The elephant in the room became a cliché because most of us are very good at avoiding obvious and important issues that make us uncomfortable.
In America, we are very good at avoiding the issue of racial discrimination when discussing issues of governance and majority rule.
While the United States Constitution was established to put us on the road to a more perfect Union, racial discrimination has been the elephant in the room throughout our journey.
There is a real, enduring, and mostly unmentioned tension between the ideals expressed in the Declaration of Independence and the reality of government in the United States.
As they declared their intention to become an independent nation, our founders clearly stated that all men are created equal and endowed with unalienable rights.
They also made clear in the Declaration of Independence that the primary purpose of government is to secure these rights for all.
Nevertheless, the Constitution established racial discrimination as an unfortunate and enduring legacy of government in our nation.
Forming a more perfect Union and establishing justice are the first two goals mentioned in the preamble outlining the reasons for establishing our Constitution.
Perhaps the founders acknowledged a more perfect Union as a goal because the document forming the Union approved of slavery in the three-fifths compromise.
Called the three-fifths compromise because it settled a dispute between slave states and free states, in reality, the agreement compromised on basic human rights by counting enslaved blacks as three-fifths of a human being. Beyond that, the compromise rewarded southern states with more representation in Congress based on the number of human beings they owned.
Approving of slavery and giving outsized political power to slavery hardly seems to be a recipe for a more perfect Union, or to “secure the blessings of Liberty to ourselves and our posterity.”
While America fought a Civil War to end slavery, racial discrimination continues. Laws and Supreme Court decisions established government policy of separate rules for citizens based on race.
Those laws and court rulings helped establish a complex and stealthy system of racial hierarchy that continues working to enforce separation and discrimination based on race today.
The filibuster is a prime example of that system, as it is commonly cited as an example of a rule designed to defend the rights of the minority.
In reality, nothing could be further from the truth.
Since the modern version of the filibuster was introduced in 1917, it has been a primary tool to block civil rights and voting rights legislation.

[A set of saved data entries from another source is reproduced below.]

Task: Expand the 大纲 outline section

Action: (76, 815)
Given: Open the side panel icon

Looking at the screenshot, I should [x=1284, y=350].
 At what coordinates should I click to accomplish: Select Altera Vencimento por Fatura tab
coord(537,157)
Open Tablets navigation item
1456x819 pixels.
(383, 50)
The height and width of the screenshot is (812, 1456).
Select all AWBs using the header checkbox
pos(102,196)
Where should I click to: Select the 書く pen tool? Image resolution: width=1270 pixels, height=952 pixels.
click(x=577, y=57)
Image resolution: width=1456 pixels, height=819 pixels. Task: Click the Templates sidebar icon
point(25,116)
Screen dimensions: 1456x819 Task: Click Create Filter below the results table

That century-long trend continued recently as 52 United States Senators voted to reject democratic principles and retain minority rule in their own institution.
It is interesting that Senators resorted to minority rule in their institution to block legislation designed to promote majority rule in America.
Constitutional scholar Dan T. Coenen is among those who have made a very strong legal case that the filibuster is unconstitutional.
His extensive legal arguments regarding the details of the filibuster lead to the following common-sense and easy to understand conclusion, “the Senate must engage in ordinary lawmaking by way of majority vote and cannot alter that requirement by way of rulemaking.”
Those arguing in favor of the filibuster and minority rule went to great lengths to avoid the elephant in the room.
West Virginia Senator Joe Manchin stood in front of a poster featuring an outright lie as he argued in favor of retaining the undemocratic and unconstitutional senate rule allowing a minority of 40 senators to block legislation.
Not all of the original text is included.